Dick had been bogarting the joint for a while, and I took it out of his fingers.
“Oh, sorry,” he said.
“What did you just ask me?” said Dick.
“I was wondering about Rafael,” I said, holding in the smoke.
“Oh, right. Well, I guess he just accepts the situation. What else can you do?”
I let out the smoke.
“You can piss and moan,” I said.
“Oh, that’s not Rafael,” said Dick.
“Good,” I said. "Nobody likes a pisser and moaner.”
“No, not unless you can be funny about it,” said Dick. “Entertaining.”
“Right,” I said, staring up along the gleaming river, past the bridge up ahead, staring at the electric-lit spires of the cathedral. “Um --”
“What?” said Dick.
“I just had a really disturbing flash.”
“Lay it on me.”
“Remember how that Frank dude said that the human race was just like this big entertainment industry for those outer space guys? Well, what if everything that happened to us back then, including the whole business with Frank, those motorcycle guys, all that shit, what if the whole thing was, was just a big movie for those outer-space people. I mean, it might not have been completely scripted, but, who knows, maybe Frank and those guys were like actors, improvving, playing off what we did, while the whole thing was being broadcast back home, like a movie, or a mini-series --”
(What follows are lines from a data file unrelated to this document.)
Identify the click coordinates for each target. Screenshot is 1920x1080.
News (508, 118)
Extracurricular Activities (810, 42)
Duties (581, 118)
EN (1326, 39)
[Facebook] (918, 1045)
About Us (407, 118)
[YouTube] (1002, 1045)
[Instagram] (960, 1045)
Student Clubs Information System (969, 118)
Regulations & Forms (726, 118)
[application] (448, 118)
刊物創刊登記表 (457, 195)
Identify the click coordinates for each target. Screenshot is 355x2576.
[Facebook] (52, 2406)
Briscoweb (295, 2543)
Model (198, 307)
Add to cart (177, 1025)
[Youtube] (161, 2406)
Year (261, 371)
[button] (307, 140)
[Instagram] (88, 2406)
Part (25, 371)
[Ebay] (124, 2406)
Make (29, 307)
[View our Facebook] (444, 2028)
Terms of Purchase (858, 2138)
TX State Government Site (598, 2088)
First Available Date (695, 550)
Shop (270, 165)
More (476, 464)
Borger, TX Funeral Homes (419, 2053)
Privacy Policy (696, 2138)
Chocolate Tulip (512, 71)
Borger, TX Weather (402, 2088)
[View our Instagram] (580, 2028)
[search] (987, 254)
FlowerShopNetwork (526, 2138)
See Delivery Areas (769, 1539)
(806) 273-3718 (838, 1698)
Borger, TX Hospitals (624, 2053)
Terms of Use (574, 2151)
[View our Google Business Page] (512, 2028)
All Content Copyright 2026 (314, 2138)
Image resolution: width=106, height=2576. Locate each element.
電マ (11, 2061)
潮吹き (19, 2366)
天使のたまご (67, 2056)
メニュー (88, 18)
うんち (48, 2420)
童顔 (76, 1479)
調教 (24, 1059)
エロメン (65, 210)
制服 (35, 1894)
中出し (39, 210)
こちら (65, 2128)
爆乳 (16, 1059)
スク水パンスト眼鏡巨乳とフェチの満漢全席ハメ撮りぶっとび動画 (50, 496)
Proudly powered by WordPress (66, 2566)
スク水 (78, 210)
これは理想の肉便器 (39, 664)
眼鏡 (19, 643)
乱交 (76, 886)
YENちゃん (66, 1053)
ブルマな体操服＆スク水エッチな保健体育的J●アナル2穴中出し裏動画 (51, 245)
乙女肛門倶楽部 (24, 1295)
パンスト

“Wow,” said Dick. “That’s fucked up.”
It was me who was bogarting the joint now. Dick took the joint gently from my fingers, took a small toke, held it in, let it out.
“Here’s a thought,” he said. “What if the movie’s still going on? What if this is part of the movie?”
He waved his open hand. The bridge we stood on, the river, the church, the city, the stars, the world, and us.
We said nothing for a while, then Dick put out the roach, put it into his shirt pocket, and we headed back to the club.
(Concluded here, at long last. “One of those books you want never to end, and it almost doesn’t.” -- W.H. Auden.)